Miles Away From Old Assumptions

To me Miles Davis, in his autobiography, portrays himself equal parts survivor and innovator. He emphasizes this in the second chapter which details some of his early life as a developing musician, even before he realized he wanted to devote his life to jazz. Davis beings the chapter by telling us, "I probably didn't realize how important [music] would become, but looking back, I can see just how important it was"(Davis, 31). I like how this quote seems to say that Davis wasn't brought up as some child prodigy like Mozart, but rather grew up in an auspicious environment for jazz. And auspicious it was indeed: though Davis is one of the most praised musicians of all time, he's filled with little more than praise for his teenage peers. Interestingly though, not many of his early idols are household names. Many seem to have slipped deep into obscurity.

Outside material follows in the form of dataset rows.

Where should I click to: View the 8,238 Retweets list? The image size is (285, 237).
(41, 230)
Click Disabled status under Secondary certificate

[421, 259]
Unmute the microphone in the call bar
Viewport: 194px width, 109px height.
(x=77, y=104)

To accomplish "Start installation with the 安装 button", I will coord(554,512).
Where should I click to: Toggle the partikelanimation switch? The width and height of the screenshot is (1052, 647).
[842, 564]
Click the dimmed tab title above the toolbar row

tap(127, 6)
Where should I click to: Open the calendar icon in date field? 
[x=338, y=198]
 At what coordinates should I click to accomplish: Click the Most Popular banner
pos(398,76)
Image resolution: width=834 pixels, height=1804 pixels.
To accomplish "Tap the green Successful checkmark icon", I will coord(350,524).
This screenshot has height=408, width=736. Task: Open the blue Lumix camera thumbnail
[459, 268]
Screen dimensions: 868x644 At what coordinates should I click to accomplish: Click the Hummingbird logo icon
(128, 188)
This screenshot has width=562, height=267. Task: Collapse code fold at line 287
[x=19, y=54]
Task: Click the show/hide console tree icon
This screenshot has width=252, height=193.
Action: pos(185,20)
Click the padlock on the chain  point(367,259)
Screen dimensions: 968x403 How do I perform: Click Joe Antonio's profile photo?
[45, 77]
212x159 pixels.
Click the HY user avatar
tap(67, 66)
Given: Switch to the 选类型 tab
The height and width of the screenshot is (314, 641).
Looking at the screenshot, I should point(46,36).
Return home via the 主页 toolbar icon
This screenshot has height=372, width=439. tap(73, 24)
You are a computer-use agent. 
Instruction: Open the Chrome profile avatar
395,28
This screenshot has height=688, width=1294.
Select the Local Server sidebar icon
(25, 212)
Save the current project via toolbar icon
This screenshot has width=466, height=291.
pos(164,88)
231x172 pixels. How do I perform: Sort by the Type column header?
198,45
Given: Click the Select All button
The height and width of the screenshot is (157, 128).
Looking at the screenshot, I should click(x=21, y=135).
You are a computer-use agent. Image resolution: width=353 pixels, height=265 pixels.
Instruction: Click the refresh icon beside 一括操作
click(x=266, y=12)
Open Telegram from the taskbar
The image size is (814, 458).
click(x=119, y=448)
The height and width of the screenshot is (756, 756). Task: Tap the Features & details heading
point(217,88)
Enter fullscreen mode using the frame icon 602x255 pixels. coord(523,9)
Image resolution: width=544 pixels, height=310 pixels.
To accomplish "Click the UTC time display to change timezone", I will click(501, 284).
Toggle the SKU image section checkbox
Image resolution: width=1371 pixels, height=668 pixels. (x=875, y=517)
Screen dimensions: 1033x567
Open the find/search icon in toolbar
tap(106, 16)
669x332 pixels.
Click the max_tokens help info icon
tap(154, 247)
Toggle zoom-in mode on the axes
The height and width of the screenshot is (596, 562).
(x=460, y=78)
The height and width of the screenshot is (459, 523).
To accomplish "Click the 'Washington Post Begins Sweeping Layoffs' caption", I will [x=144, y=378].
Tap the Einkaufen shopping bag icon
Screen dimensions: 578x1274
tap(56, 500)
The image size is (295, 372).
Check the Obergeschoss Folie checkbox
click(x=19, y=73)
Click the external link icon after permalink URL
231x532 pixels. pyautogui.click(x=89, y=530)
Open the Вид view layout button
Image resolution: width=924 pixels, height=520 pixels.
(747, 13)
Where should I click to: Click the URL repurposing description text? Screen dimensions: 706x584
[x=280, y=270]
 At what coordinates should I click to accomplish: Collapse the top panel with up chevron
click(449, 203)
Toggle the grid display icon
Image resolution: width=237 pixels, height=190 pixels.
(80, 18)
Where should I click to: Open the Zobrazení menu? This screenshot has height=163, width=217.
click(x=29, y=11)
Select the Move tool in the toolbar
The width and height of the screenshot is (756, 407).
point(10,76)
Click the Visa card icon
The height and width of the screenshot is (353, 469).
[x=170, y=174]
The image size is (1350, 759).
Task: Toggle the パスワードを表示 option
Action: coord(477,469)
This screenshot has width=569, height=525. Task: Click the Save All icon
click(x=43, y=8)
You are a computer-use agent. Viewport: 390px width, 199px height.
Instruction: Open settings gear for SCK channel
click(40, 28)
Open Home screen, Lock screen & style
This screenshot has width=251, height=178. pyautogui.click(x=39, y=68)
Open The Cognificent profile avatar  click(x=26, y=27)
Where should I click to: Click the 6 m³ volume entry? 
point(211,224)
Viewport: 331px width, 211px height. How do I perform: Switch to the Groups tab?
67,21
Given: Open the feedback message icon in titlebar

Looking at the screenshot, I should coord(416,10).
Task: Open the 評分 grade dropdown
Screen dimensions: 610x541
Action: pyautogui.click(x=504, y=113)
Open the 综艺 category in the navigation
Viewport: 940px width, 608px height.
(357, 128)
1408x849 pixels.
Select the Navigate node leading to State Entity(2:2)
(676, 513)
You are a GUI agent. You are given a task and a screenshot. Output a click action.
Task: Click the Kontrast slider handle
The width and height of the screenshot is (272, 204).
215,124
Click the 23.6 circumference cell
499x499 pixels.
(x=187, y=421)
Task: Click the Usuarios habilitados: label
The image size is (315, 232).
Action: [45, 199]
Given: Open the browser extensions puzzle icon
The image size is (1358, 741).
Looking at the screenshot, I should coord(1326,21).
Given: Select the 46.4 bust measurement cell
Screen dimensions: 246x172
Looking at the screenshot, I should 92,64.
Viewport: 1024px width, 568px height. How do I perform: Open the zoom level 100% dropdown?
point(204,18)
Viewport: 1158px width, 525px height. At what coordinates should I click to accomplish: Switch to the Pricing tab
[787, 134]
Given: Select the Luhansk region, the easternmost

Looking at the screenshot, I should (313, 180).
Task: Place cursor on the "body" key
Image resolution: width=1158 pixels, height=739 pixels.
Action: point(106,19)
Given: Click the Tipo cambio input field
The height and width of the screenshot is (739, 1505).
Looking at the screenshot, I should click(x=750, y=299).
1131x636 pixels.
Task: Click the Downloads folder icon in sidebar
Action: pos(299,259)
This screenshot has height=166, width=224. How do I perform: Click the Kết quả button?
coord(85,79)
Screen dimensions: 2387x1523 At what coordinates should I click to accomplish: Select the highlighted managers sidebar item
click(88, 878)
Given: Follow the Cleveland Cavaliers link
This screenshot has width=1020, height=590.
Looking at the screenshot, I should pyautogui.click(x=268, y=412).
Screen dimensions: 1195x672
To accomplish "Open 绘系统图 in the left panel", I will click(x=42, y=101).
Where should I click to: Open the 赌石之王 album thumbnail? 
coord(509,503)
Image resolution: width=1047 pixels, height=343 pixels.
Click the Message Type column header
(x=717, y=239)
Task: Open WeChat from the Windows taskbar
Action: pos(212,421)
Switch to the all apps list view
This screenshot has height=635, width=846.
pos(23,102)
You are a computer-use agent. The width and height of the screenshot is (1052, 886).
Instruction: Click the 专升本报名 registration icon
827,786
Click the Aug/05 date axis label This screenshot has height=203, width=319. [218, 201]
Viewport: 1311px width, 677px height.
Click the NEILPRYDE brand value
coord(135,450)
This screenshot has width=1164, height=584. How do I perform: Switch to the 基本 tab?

This is what interested me the most about this chapter. It is said that great minds think alike. If this were true, shouldn't we expect that Davis rose to fame with those he admired? "Started from the bottom, now we're here," right? Wrong. Chapter two explains this discrepancy and in doing so, illuminates a side of jazz I never saw before taking this class. Another example:

Davis tells us of a trumpet player named Levi Maddison. Davis recounts that he was the "star pupil, and man he was a motherfucker...St. Louis was a great city for trumpet players and Levi was one of the baddest, if not the baddest...His trumpet was an extension of him"(Davis, 34). Yet despite the regard that one of the best holds for him, the all-knowing Google reveals nothing about Mr. Levi Maddison. Davis is quick to explain: Levi was put in a mental institution.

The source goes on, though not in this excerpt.